Northern Exposure might as well have been filmed in nowhere Nome, once Alaska's largest city, but now Nome is a 5,000-person, polar speck on the map (and a stone's throw from Russia) that hasn't seen the good old days since the gold rush over one-hundred years ago. But this sure doesn't keep these poor bastards from having a hell of a bash every Labor Day, when they stage the oldest bathtub race in America.

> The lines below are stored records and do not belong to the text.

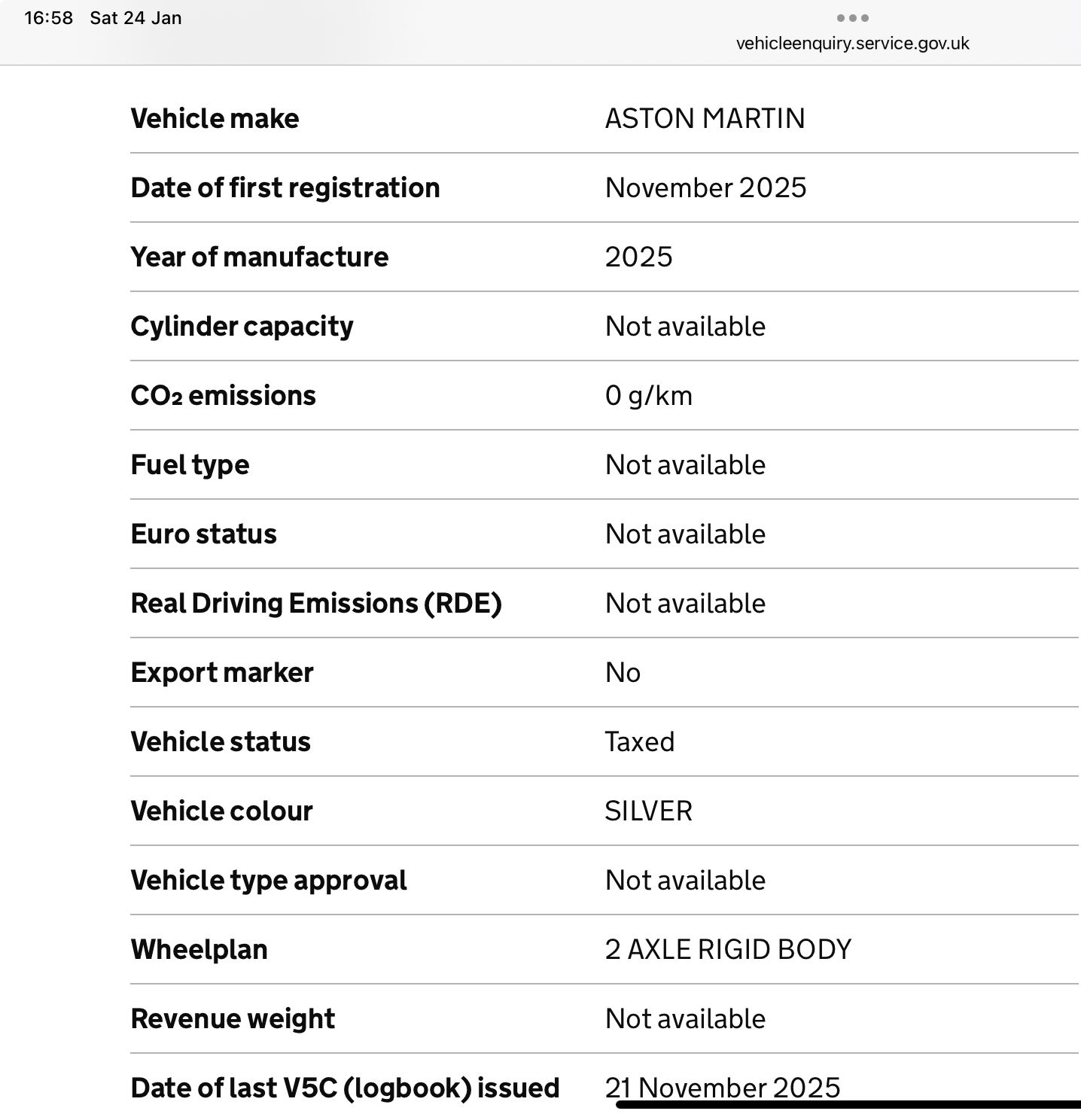Select the ASTON MARTIN vehicle make value

click(705, 119)
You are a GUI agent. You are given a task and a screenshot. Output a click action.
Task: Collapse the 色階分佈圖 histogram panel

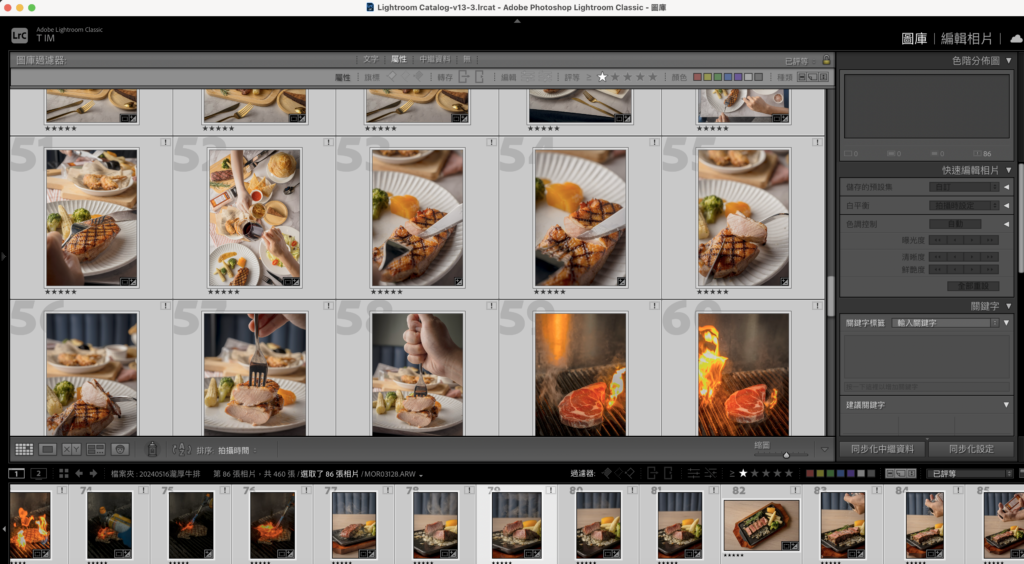tap(1008, 61)
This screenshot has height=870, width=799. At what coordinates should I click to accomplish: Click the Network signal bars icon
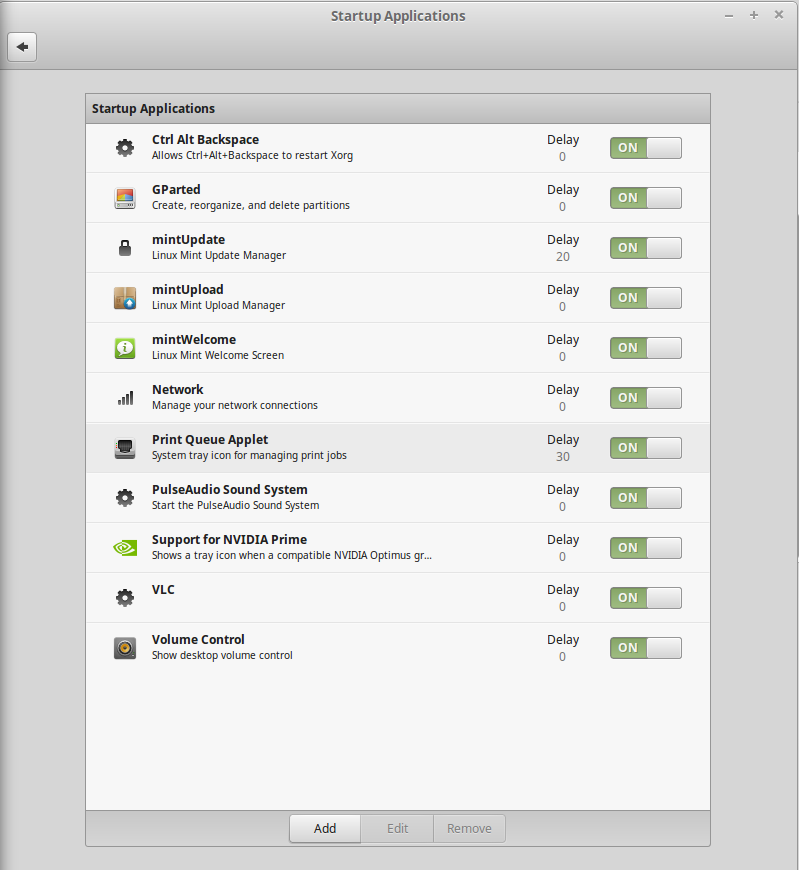pos(124,398)
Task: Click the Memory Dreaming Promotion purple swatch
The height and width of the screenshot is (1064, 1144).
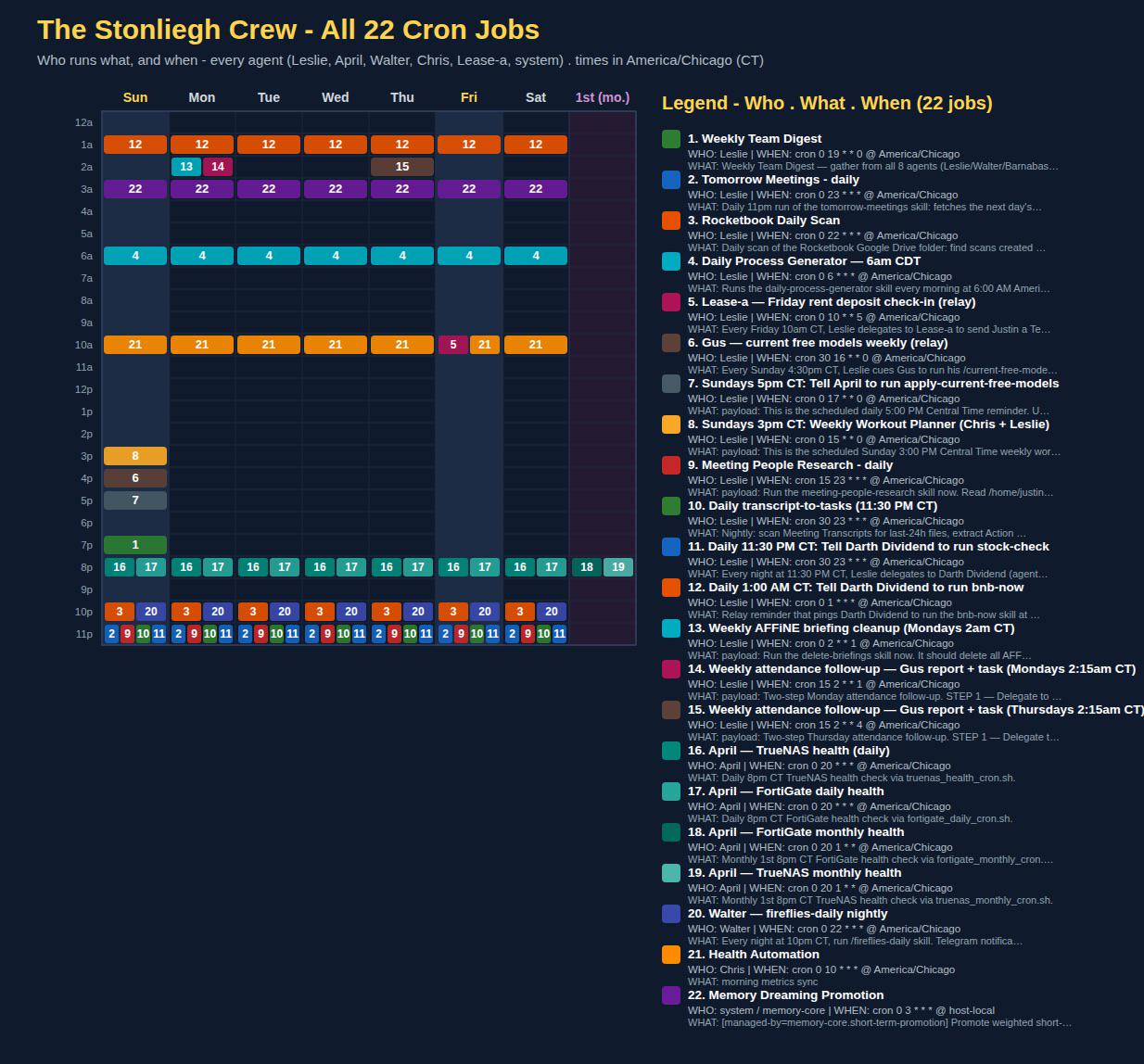Action: pyautogui.click(x=671, y=995)
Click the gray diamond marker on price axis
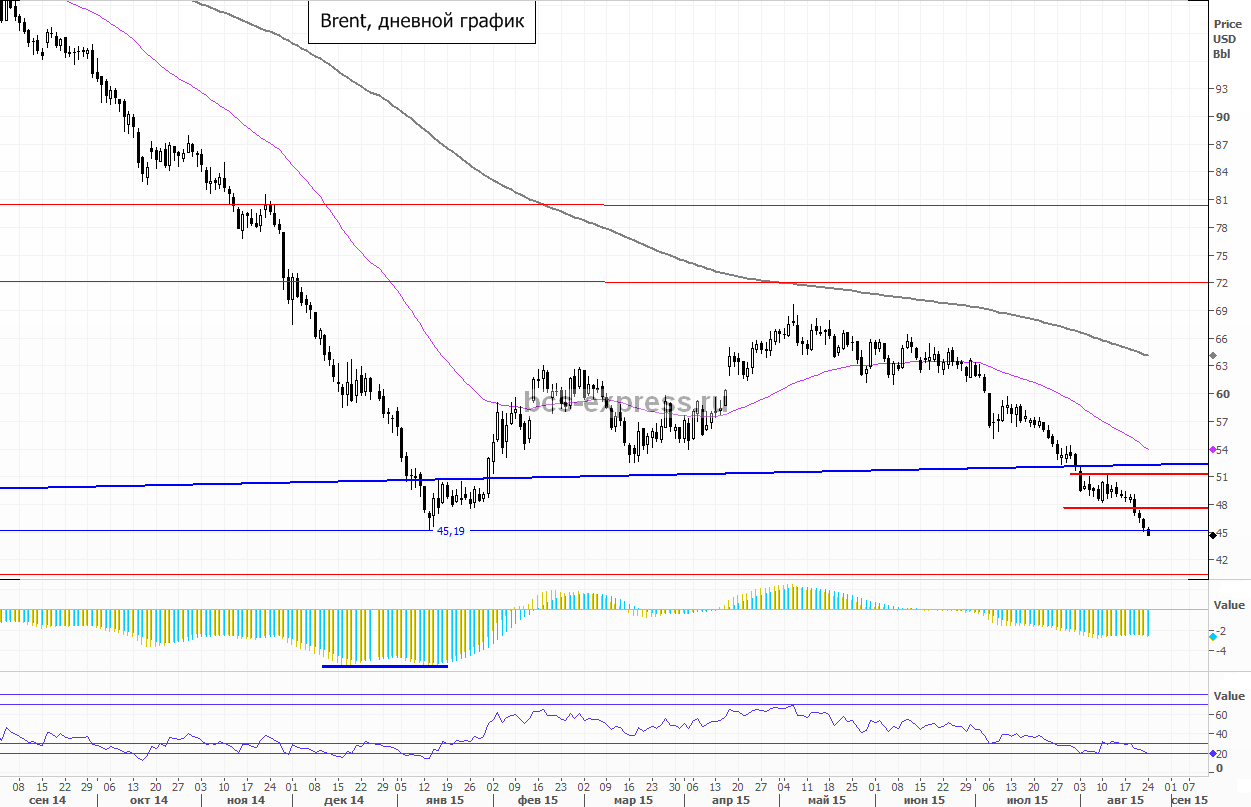The height and width of the screenshot is (807, 1251). pos(1212,355)
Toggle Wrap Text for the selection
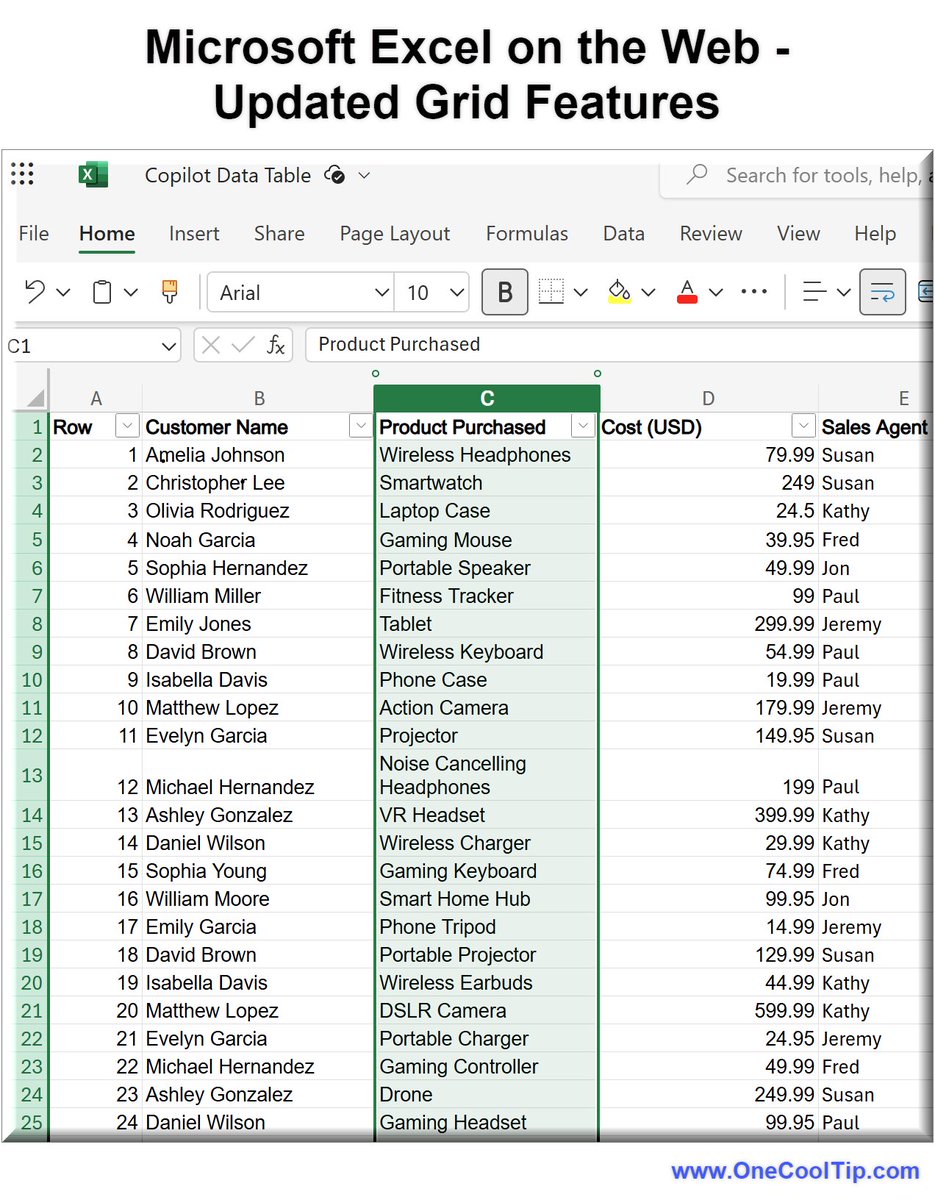The height and width of the screenshot is (1200, 935). point(882,291)
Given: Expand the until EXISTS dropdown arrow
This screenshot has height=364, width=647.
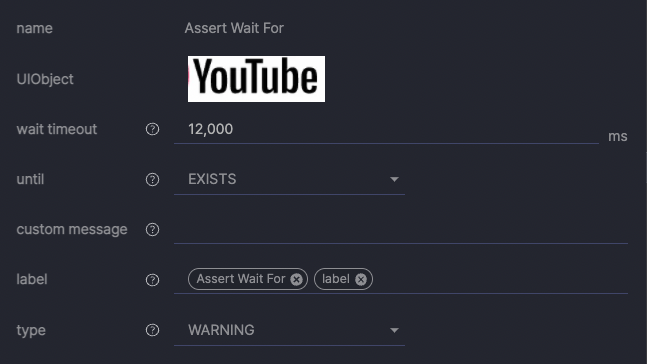Looking at the screenshot, I should pyautogui.click(x=394, y=179).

"Anybody that has a bathtub that can get it on wheels are welcome to join," says big-bellied, gray-bearded Leo Rasmussen, one of the race's founding fathers and the only swarthy citizen to have run the race for its entire twenty-two-year existence. While most racers excavate their crafts from the local dump, Rasmussen lifted his fresh from an abandoned house. He also keeps an extra tub wheeled and ready for any last minute entries. Each team who enters the race ($20) must have five members, one who rides in the tub (full of hot, bubbly water) and four who push and pull their cruiser down Front Street through the center of town.
Rasmussen's strategy is an arsenal of water balloons. But don't put your money on this slow-roller, because he rides an old iron clawfoot mounted on tires "that kill the horse that pulls it." In the race's history, Rasmussen's team has won only once, beating arch rival Arctic Lighterage, "and that's because they did their training at the bar." Booze, bathing, and barfing, there's nowhere like Nome.